* Given instruction *
Copy each of the following entries down word for word, keeping every line as it stands.

* Task inputs *
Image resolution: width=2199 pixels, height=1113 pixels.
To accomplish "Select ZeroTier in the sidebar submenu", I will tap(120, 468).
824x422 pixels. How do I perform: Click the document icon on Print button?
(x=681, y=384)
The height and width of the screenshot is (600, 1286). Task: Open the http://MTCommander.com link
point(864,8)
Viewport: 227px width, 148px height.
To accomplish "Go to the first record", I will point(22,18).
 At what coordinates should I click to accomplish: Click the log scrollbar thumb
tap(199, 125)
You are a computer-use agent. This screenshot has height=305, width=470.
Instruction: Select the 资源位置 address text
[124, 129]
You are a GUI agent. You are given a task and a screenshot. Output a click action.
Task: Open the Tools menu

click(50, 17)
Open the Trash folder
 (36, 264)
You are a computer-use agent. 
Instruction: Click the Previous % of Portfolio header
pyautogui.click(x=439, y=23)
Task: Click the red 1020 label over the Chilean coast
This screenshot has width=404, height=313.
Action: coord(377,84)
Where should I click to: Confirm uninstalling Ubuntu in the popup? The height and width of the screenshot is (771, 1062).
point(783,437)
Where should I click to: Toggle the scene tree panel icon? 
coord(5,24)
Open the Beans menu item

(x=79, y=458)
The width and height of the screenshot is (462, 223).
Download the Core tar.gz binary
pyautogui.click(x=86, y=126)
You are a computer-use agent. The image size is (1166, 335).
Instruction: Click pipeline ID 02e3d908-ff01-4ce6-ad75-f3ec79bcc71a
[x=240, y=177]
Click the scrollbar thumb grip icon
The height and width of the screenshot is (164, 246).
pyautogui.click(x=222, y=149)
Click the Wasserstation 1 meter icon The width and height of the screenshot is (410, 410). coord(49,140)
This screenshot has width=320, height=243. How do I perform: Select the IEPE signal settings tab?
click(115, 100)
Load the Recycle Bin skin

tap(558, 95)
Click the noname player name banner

* Answer to this exercise *
Image resolution: width=2199 pixels, height=1113 pixels.
To accomplish "Select ZeroTier in the sidebar submenu", I will tap(120, 468).
824x422 pixels. How do I perform: Click the document icon on Print button?
(x=681, y=384)
The height and width of the screenshot is (600, 1286). Task: Open the http://MTCommander.com link
point(864,8)
Viewport: 227px width, 148px height.
To accomplish "Go to the first record", I will point(22,18).
 At what coordinates should I click to accomplish: Click the log scrollbar thumb
tap(199, 125)
You are a computer-use agent. This screenshot has height=305, width=470.
Instruction: Select the 资源位置 address text
[124, 129]
You are a GUI agent. You are given a task and a screenshot. Output a click action.
Task: Open the Tools menu

click(50, 17)
Open the Trash folder
 (36, 264)
You are a computer-use agent. 
Instruction: Click the Previous % of Portfolio header
pyautogui.click(x=439, y=23)
Task: Click the red 1020 label over the Chilean coast
This screenshot has width=404, height=313.
Action: coord(377,84)
Where should I click to: Confirm uninstalling Ubuntu in the popup? The height and width of the screenshot is (771, 1062).
point(783,437)
Where should I click to: Toggle the scene tree panel icon? 
coord(5,24)
Open the Beans menu item

(x=79, y=458)
The width and height of the screenshot is (462, 223).
Download the Core tar.gz binary
pyautogui.click(x=86, y=126)
You are a computer-use agent. The image size is (1166, 335).
Instruction: Click pipeline ID 02e3d908-ff01-4ce6-ad75-f3ec79bcc71a
[x=240, y=177]
Click the scrollbar thumb grip icon
The height and width of the screenshot is (164, 246).
pyautogui.click(x=222, y=149)
Click the Wasserstation 1 meter icon The width and height of the screenshot is (410, 410). coord(49,140)
This screenshot has width=320, height=243. How do I perform: Select the IEPE signal settings tab?
click(115, 100)
Load the Recycle Bin skin

tap(558, 95)
Click the noname player name banner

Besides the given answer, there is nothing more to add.